Tekst do przeczytania
:::

Co ciekawe, temat relacji szkoły i performansu wrócił do mnie właśnie w Zielonej Górze, gdzie prezentować się mieli młodzi artyści, wyznaczeni przez szacowne gremium krytyków, kuratorów, a także akademików. Kuratorką imprezy jest Ola Kubiak, niegdysiejsza członkini duetu Sędzia Główny, która postanowiła przetestować swoich gości ze sztuki performance. Każdemu z nich dała też zadanie – miał się ustosunkować do teatralnej sceny, którą można było dowolnie budować i dekonstruować w przestrzeni galerii. Ja widziałam tylko cztery performansy, ale nawet takie szybkie spotkanie dało mi do myślenia.
Podstawioną młodym performerom scenę można uznać za prowokację. Jest to w końcu przedmiot konstruujący pewną sytuację instytucjonalną. Była to dla nich okazja do zdefiniowania siebie, swojego stosunku do performansu, czy umiejscowienia tego gatunku w aktualnych realiach. Najbardziej bezpośrednio do tematu poszedł Szymek Kula, który ofiarowaną mu scenę zamienił w miejsce akrobatycznych wysiłków, które zakończyły się tak, jak kończy się każda artystyczna kariera – zejściem ze sceny. Motyw sceny został też umiejętnie wykorzystany przez Justynę Łoś, która odegrała spektakl niepewnego wejścia na scenę, pokracznego poruszania się po niej i niemiłej konfrontacji ze światem zewnętrznym, zakończonej powrotem pod bezpieczną pierzynę. Występujący po niej Norbert Delman nie wykorzystał sceny, ale i tak zrobił performans odnoszący się do jego sytuacji jako młodego artysty, nieustannie boksującego się z widmem porażki. Ponoć z tytułu tych ćwiczeń, uprawianych w różnych okolicznościach udało mu się nawet schudnąć. Z tego wszystkiego najsłabiej poszło Adamowi Grubie, którego kosmiczny performance nie odnosił się właściwie do zastanej sytuacji i był umiarkowanie interesujący, pomimo użycia licznych efektów specjalnych: stroboskopów, stroju kosmonauty czy brokatu rozsypywanego po sali galerii. Swoją drogą, tą spektakularność formy musiał przejąć od Artiego Grabowskiego, swojego nauczyciela i mistrza.

:::

Pokazane dane
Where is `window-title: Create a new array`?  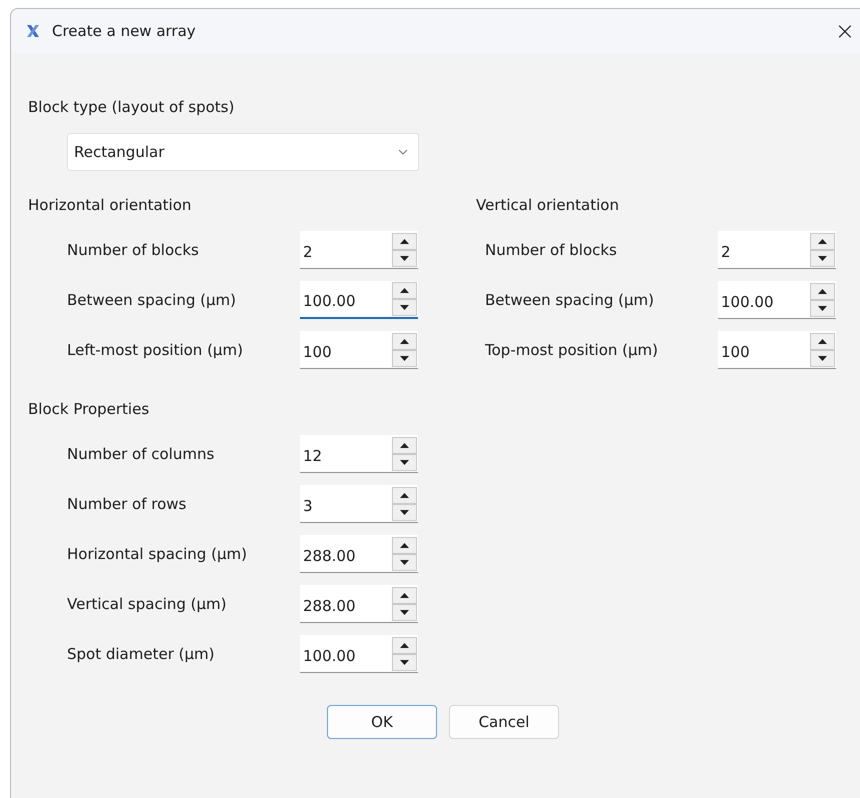
window-title: Create a new array is located at coordinates (124, 31).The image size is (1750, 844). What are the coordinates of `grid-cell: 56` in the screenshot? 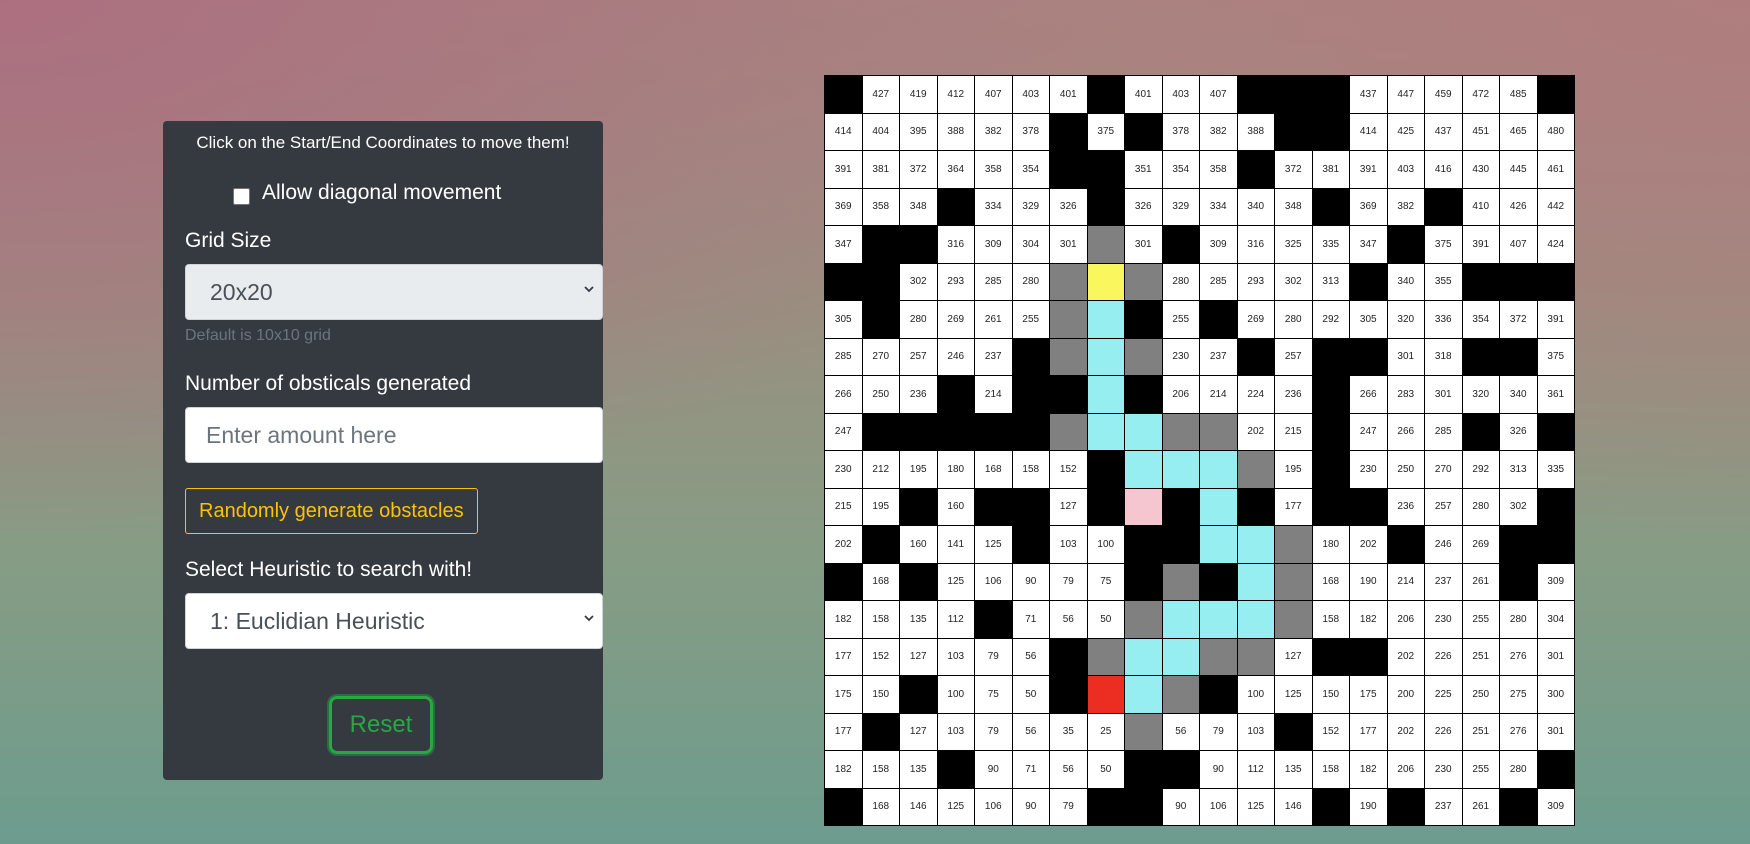 It's located at (1180, 732).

:::

Polecenie 1
Odpowiedz na pytania do tekstu o performansach w Zielonej Górze:
(a) Kto jest kuratorką imprezy?
(b) Czym zakończyły się akrobatyczne wysiłki Szymka Kuli na scenie?
(c) Jakich efektów specjalnych użył w swoim performansie Adam Gruba?
Polecenie 2
Skopiuj z tekstu o performansach w Zielonej Górze fragment między słowami „Co ciekawe, temat” a „mi do myślenia.”, łącznie z nimi.
Materiał nie jest tu do niczego potrzebny.

Odpowiedź końcowa 1
(a) Ola Kubiak.
(b) Zejściem ze sceny.
(c) Stroboskopów, stroju kosmonauty i brokatu rozsypywanego po sali galerii.

Odpowiedź końcowa 2
Co ciekawe, temat relacji szkoły i performansu wrócił do mnie właśnie w Zielonej Górze, gdzie prezentować się mieli młodzi artyści, wyznaczeni przez szacowne gremium krytyków, kuratorów, a także akademików. Kuratorką imprezy jest Ola Kubiak, niegdysiejsza członkini duetu Sędzia Główny, która postanowiła przetestować swoich gości ze sztuki performance. Każdemu z nich dała też zadanie – miał się ustosunkować do teatralnej sceny, którą można było dowolnie budować i dekonstruować w przestrzeni galerii. Ja widziałam tylko cztery performansy, ale nawet takie szybkie spotkanie dało mi do myślenia.